▶ **Texto apresentado**

*****

Os grandes nomes da literatura portuguesa formam uma espécie
de cortina opaca que acaba por ocultar a realidade da vida literária nacional. Atrás
dessa cortina, porém, esconde-se um vasto território colonizado por habitantes
que, apesar de não merecerem a honra do cânone, possuem mérito e cuja leitura
é, pelo menos, instrutiva do país em que vivemos e dos valores que guiam a
sociedade portuguesa. Isto vem a propósito do romance Paixão de Maria do Céu, de Carlos Malheiro Dias, publicado em 1902.
Trata-se de um romance histórico, cuja acção se situa no tempo das invasões
francesas. Por melhores e mais bem informadas que sejam estas narrativas sobre
o tempo e os modos de vida da época que pretendem retratar, elas acabam por
falar mais do tempo, dos valores e dos temores da sociedade em que vive o autor
do que da sociedade onde a narrativa é situada. No fundo, utiliza-se o passado
para falar do presente e para se dirigir ao futuro.
A trama romanesca gira à volta de duas figuras modelo, a de
D. António Sepúlveda, senhor do morgadio do Corgo, e a da sua filha Maria do
Céu. Ele é o arquétipo do fidalgo intrépido e patriota dos tempos antigos. Ela,
o modelo trágico da inocência corrompida pela paixão amorosa.
O morgado provinciano é apresentado em contraponto com a pusilanimidade
da corte e de parte da nobreza que se submete aos invasores. As virtudes
heróicas de Sepúlveda, contudo, são mostradas como intemporais, como se ele
encarnasse valores universais de uma casta que o tempo jamais dissolveria. É
preciso não esquecer a situação política nacional no início do século XX.
Depois do ultimato britânico, a monarquia encontra-se em dissolução e a nobreza
nacional, por certo, está bem longe dos modelos viris encarnados pela
personagem de Malheiro Dias. Perante a calamidade das invasões napoleónicas, só
a decisão de homens como António Sepúlveda permitiu reverter a situação. E este
é o modelo de homem que poderá fazer frente à dissolução dos velhos valores que
o liberalismo monárquico já representava. O aniquilamento da monarquia
(acontecerá em 1910) e a queda da aristocracia na irrelevância só poderão ser
evitados por homens cujas virtudes emulem as do senhor do Corgo.
O destino de Maria do Céu, com as suas peripécias amorosas,
parece ser mais uma história banal de sedução e embuste, onde a inocência,
impotente pelo limitado conhecimento que possui da vida, se perde na trama de
um conquistador – um jovem coronel francês – que junta às vitórias militares as
conquistas amorosas. É um facto que a rendição de Maria do Céu ao militar
invasor não deixa de ser uma metáfora da sedução que os ideias da Revolução Francesa
exerciam sobre parte do país. No entanto, ela é ainda uma outra coisa. Ela é um aviso e um reforço
do modelo de mulher que deve aliar a virtude moral e a perspicácia do
espírito, para se precaver das tentações do coração. Caso contrário, à paixão amorosa sucederá a paixão entendida como sofrimento e dor. Não deixa de ser
interessante que seja este o modelo que, através da
visão trágica do destino de Maria do Céu e do uso ambíguo da temática da paixão, seja proposto como ideal feminino para o século XX, o século onde as mulheres adquiriram, entre outros direitos, o direito às suas paixões.

*****

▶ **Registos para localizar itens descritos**
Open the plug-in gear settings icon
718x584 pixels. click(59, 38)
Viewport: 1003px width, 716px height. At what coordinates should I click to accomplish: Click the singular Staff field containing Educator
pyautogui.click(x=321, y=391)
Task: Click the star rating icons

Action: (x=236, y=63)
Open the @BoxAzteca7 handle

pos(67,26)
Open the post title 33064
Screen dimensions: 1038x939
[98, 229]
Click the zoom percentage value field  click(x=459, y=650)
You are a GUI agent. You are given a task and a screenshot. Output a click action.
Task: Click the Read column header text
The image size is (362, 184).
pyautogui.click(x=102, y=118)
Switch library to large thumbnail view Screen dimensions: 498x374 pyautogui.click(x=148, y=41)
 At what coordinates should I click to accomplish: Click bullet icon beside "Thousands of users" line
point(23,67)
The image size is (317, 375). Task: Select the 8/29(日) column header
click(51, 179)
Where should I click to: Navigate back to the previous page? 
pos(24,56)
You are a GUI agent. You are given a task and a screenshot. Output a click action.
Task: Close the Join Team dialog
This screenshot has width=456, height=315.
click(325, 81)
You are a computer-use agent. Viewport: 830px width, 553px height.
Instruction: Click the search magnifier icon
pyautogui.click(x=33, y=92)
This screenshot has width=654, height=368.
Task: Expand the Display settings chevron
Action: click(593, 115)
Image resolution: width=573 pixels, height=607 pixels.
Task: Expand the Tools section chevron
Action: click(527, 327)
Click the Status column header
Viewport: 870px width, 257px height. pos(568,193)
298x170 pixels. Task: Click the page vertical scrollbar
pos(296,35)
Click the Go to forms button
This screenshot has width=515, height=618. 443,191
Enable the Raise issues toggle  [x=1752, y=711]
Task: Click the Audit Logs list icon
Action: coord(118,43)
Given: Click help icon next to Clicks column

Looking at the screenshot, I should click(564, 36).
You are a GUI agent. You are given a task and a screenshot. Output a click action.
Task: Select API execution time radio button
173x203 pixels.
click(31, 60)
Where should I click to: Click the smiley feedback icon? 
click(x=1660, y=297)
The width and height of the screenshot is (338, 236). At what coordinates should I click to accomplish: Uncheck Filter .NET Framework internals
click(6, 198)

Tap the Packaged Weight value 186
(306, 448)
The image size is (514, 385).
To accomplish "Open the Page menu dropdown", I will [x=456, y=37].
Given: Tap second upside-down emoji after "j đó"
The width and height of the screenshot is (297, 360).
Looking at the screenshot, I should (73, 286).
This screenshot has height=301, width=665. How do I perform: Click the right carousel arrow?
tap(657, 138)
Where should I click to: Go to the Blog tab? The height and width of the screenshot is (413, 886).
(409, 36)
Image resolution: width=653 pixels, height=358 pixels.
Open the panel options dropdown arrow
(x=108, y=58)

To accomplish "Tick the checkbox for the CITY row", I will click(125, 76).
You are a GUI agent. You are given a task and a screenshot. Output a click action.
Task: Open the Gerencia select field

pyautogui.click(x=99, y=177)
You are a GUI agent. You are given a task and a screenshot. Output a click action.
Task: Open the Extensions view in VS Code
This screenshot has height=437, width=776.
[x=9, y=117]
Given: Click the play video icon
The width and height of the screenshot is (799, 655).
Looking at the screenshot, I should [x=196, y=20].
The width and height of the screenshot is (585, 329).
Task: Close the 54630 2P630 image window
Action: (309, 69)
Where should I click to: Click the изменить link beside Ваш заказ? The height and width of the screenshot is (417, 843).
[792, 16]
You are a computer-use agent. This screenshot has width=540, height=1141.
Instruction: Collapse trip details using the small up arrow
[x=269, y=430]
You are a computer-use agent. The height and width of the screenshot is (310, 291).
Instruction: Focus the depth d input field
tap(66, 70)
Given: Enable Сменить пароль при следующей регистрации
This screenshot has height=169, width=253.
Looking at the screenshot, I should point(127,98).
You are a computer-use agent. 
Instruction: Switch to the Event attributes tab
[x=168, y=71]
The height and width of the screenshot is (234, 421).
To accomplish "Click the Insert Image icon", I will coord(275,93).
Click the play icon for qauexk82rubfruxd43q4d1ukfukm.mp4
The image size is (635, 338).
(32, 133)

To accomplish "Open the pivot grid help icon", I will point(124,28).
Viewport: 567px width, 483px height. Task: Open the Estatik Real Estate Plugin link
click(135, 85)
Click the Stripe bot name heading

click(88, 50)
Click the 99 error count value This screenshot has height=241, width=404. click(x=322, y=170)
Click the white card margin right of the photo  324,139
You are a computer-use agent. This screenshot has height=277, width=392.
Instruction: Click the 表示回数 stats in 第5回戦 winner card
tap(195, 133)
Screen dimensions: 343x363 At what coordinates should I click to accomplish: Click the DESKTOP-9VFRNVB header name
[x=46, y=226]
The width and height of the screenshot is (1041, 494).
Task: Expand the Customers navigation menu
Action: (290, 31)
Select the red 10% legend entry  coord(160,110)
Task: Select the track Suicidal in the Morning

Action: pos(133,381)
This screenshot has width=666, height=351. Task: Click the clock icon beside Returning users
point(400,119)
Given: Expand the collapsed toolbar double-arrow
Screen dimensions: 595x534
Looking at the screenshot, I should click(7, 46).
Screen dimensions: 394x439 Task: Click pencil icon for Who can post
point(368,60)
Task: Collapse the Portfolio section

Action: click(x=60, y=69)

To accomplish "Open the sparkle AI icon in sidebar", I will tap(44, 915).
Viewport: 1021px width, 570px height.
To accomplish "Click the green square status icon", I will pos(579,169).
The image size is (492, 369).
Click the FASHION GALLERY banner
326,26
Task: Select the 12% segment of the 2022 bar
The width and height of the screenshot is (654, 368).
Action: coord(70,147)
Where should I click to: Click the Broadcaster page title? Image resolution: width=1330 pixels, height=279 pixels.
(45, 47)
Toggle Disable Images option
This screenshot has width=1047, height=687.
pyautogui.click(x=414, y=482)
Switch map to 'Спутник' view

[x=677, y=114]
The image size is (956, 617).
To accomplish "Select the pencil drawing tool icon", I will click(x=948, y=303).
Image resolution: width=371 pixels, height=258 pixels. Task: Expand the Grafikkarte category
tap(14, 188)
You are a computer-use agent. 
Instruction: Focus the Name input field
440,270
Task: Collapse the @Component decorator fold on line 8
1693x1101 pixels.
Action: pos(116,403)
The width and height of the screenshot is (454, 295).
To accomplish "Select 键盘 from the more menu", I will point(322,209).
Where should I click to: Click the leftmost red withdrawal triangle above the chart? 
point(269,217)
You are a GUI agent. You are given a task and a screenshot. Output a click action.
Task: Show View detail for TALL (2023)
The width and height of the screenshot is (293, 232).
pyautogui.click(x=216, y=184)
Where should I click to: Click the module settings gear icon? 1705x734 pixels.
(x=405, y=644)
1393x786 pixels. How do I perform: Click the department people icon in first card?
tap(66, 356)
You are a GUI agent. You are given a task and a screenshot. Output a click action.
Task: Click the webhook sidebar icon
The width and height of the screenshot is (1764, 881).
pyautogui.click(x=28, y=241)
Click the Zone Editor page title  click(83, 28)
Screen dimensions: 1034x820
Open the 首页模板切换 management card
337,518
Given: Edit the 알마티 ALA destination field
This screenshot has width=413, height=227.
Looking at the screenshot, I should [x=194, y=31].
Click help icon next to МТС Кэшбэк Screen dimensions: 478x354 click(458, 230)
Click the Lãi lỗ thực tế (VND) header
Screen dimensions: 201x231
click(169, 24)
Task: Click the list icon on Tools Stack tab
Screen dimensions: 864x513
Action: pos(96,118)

*****

▶ **Enunciado 1**
Responda com base no texto sobre o romance Paixão de Maria do Céu:
(a) Em que ano foi publicado o romance?
(b) De que morgadio é senhor D. António Sepúlveda?
(c) Quem é o conquistador a quem Maria do Céu se rende?
▶ **Enunciado 2**
Indique todas as pessoas ou personagens designadas por nome próprio no texto sobre o romance Paixão de Maria do Céu.
▶ **Enunciado 3**
Segundo o texto sobre o romance Paixão de Maria do Céu, por que motivo deve o modelo de mulher proposto aliar a virtude moral à perspicácia do espírito?
Os registos constituem material à parte, independente do texto.

▶ **Resposta desenvolvida 1**
(a) Em 1902.
(b) Do morgadio do Corgo.
(c) Um jovem coronel francês.

▶ **Resposta desenvolvida 2**
Carlos Malheiro Dias, D. António Sepúlveda e Maria do Céu.

▶ **Resposta desenvolvida 3**
Essa aliança serve para a mulher se precaver das tentações do coração. Caso contrário, à paixão amorosa sucederá a paixão entendida como sofrimento e dor.